Esse foi o meu primeiro post no Grupo DSPACE-Brasil, mas também vai inaugurar alguns posts sobre algumas questões de gerenciamento do DSPACE que normalmente não são abordadas em cursos. O primeiro é sobre como melhorar a qualidade dos metadados no DSPACE.
Há metadados que podem ser considerados “autoridades”, mas o DSPACE não possui uma boa ferramenta de controle de autoridade ou esses dados podem ser resultado de importações que usavam padrões diferentes de preenchimento.
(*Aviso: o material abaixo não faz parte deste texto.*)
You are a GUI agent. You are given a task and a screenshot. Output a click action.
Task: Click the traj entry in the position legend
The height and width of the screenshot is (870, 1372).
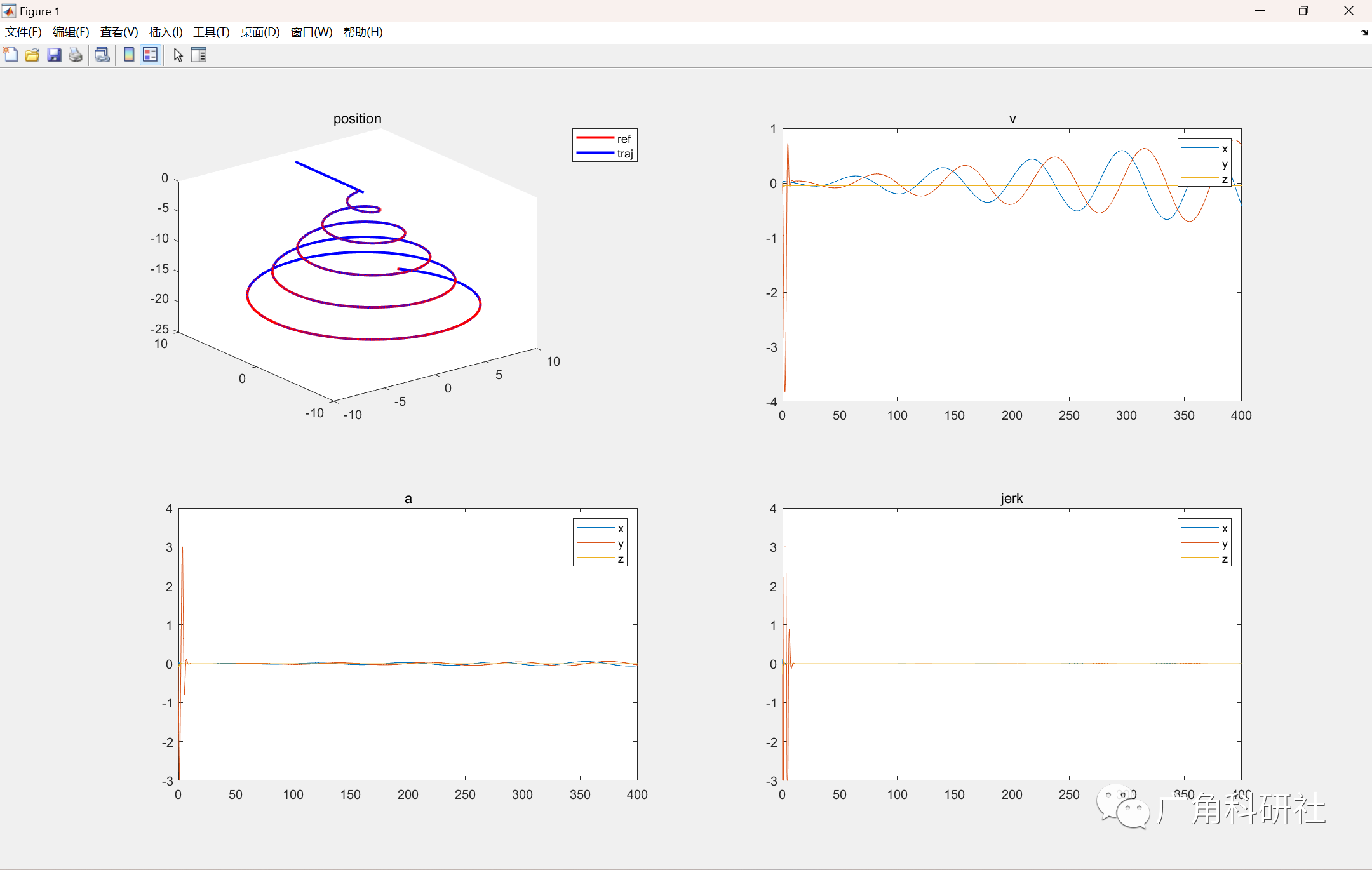[624, 154]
Esta é uma forma de corrigir essas distorções:
A tabela da base de dados que armazena os metadados é a metadatavalue
Esta tabela é composta pelas seguintes colunas:
metadata_value_id
item_id
metadata_field_id
text_value
text_lang
place
authority
confidence
A coluna metadata_field_id é a coluna que armazena o valor atribuído na tabela de metadados que editamos no http://localhost/admin/metadata-registry
A consulta a seguir nos dá como resposta todos os registros de um único tipo de metadados:
SELECT “metadata_value_id”,”item_id”,”metadata_field_id”,”text_value”,”text_lang”,”place”,”authority”,”confidence” FROM “public”.”metadatavalue” WHERE “metadata_field_id” = ‘X’
Por exemplo: Utilizamos o título da revista no metadado dc.relation.ispartof que tem como id 42. Substituo o “metadata_field_id” = ‘X’ no final da consulta por “metadata_field_id” = ’42’
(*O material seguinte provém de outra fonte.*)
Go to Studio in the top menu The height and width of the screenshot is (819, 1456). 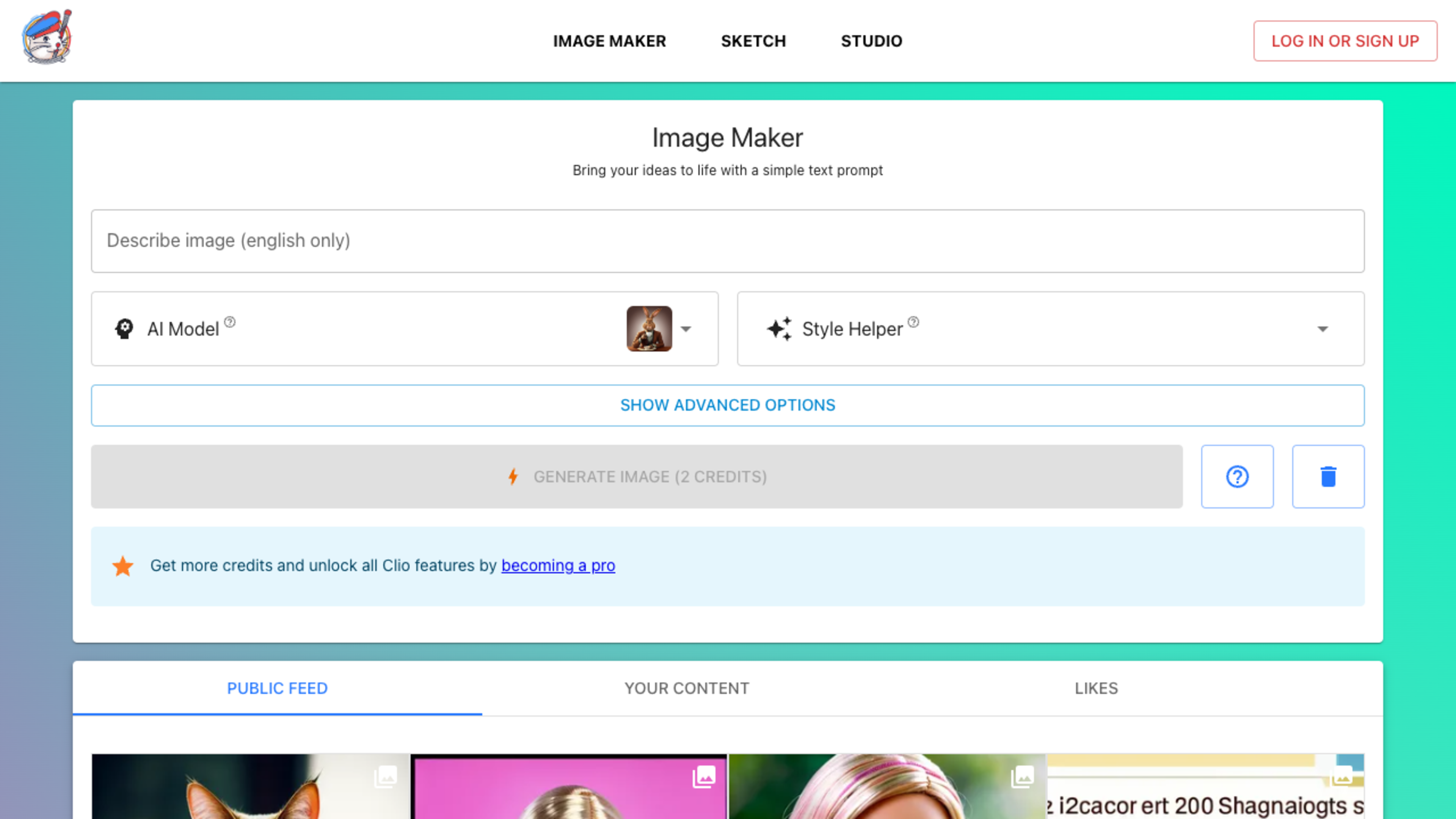871,41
O resultado é uma lista de todos os títulos de revistas, da forma que foram catalogados.
O Postgresql pelo phppgadmin dá a opção de fazer o download desta lista em texto tabulado (.tsv).
O próximo passo é baixar e rodar o Google Refine: https://code.google.com/p/google-refine/
Ele é um webservice que permite a edição em lote e com ótimos algorítimos semânticos de grandes quantidades de dados.
Use o tsv para criar um novo projeto (não esquecer de escolher UTF-8 na codificação de caracteres)
O Google Refine tem duas funcionalidades que pode ajudar bastante na edição dos registros. Facet Text e Cluster and Edit. O primeiro faceta todos os resultados da coluna e o segundo possui algorítimos que criam clusters de informações que ele calcula serem equivalentes.
Use o Google Refine até corrigir todos os registros da base e depois exporte o resultado em tsv novamente.
Edite este arquivo usando o Notepad++ e na função replace utilize o seguinte expressão regular:
Em find what, selecione expressão regular:
^([^\t]*)\t([^\t]*)\t([^\t]*)\t([^\t]*)\t([^\t]*)\t([^\t]*)\t([^\t]*)\t([^\t]*)$
e em replace with:
update metadatavalue set text_value = ‘\4’, text_lang = ‘\5’ where metadata_value_id = \1;
O resultado é que todos as linhas serão transformadas em um UPDATE em SQL, alterando os valores de text_lang e text_value quando achar o metadata_value_id correspondente.
Salve o arquivo como SQL
Aplique o update em sua base.
Falarei um pouco mais do Google Refine nos próximos posts.